Monday February 18, 2013
Constant delays hamper organ transplants in Malaysia
By SARBAN SINGH and C.S. NATHAN
SEREMBAN: More than 16,000 people remain on the waiting list for an organ transplant but fewer than 50 actual donors emerge each year.
The Health Ministry has attributed the low conversion rate to constant delays in harvesting available organs.
It is now targeting the organs and tissues of homicide and road accident victims as thousands of organs have gone to waste.
And it has told all government hospitals to abide by a “must-do list” to expedite the process.
The ministry's deputy director-general Datuk Dr Noor Hisham Abdullah said findings showed that some 55% of accident and homicide victims could have had their body parts harvested.
Suicides and accidents, he added, were often overlooked for harvesting since they involved police investigations and took a longer time to be completed, resulting in damage to the organs and tissues.

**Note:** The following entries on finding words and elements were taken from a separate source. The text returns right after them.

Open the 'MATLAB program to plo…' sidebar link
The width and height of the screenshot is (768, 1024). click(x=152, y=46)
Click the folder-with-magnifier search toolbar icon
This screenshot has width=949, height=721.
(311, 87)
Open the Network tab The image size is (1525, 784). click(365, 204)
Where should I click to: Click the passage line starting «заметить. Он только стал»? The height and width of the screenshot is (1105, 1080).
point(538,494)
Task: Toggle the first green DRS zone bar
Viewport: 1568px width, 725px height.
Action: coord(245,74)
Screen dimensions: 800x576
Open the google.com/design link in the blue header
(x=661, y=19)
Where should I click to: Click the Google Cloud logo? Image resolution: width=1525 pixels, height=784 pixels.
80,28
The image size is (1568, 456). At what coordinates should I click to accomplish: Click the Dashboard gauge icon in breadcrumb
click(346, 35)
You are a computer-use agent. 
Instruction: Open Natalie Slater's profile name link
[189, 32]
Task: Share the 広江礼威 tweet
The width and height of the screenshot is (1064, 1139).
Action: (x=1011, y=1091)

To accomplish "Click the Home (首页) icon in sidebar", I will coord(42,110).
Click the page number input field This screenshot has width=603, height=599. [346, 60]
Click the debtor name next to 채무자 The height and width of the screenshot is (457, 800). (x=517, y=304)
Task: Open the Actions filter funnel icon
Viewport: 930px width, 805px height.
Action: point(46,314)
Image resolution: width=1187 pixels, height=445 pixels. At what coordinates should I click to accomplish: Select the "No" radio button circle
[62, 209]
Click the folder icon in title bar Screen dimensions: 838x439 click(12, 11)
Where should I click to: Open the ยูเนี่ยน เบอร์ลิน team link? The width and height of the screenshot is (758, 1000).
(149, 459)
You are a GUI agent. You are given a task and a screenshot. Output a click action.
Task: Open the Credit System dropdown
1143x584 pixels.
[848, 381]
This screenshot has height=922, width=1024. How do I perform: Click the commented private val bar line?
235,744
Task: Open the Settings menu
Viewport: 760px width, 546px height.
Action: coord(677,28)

In the last decade, some 70,000 Malaysians perished in road accidents with the majority being in the 16 to 25 age group.
Among the organs and tissues that could be harvested were corneas, kidneys, lungs, heart valves, heart, liver, skin and bones.
The ministry, he said, had recently discussed the matter with the police and the judiciary who had agreed to play a more effective role in the management of such cases for the benefit of those waiting for transplants.
“The ministry, together with the police and the Federal Court have studied the present legal provisions to streamline the management of such cases,” he said in a circular.
The procedures, to be followed by the Tissue and Organ Procurement teams at each hospital, aimed at cutting down red tape in securing and processing the organs.
They range from obtaining the consent from the dead person's next-of-kin to harvest the organs to coordinating with police and the National Transplant Resource Centre in Kuala Lumpur.
Dr Noor Hisham said the teams would get written approval from the magistrate, “even if it is beyond office hours before the process can be carried out.”
“We must be quick as in some cases, we need to send specialist teams from the Kuala Lumpur Hospital, Selayang Hospital and the National Heart Institute,” he said.
Apart from the paperwork to be done from documenting police reports and the deceased's record numbers investigating officers must inspect the external condition of the donor's body, take the necessary photographs and classify the case before the organs and tissues are harvested.
Dr Noor Hashim assured that bodies would be handled with respect at all times.
“After the process is completed, the body will be sent to the mortuary for post-mortem and eventually handed to the family,” he said.
He said that the National Transplant Resource Centre would also educate policemen and magistrates “so that all parties could complement one another in a professional manner”.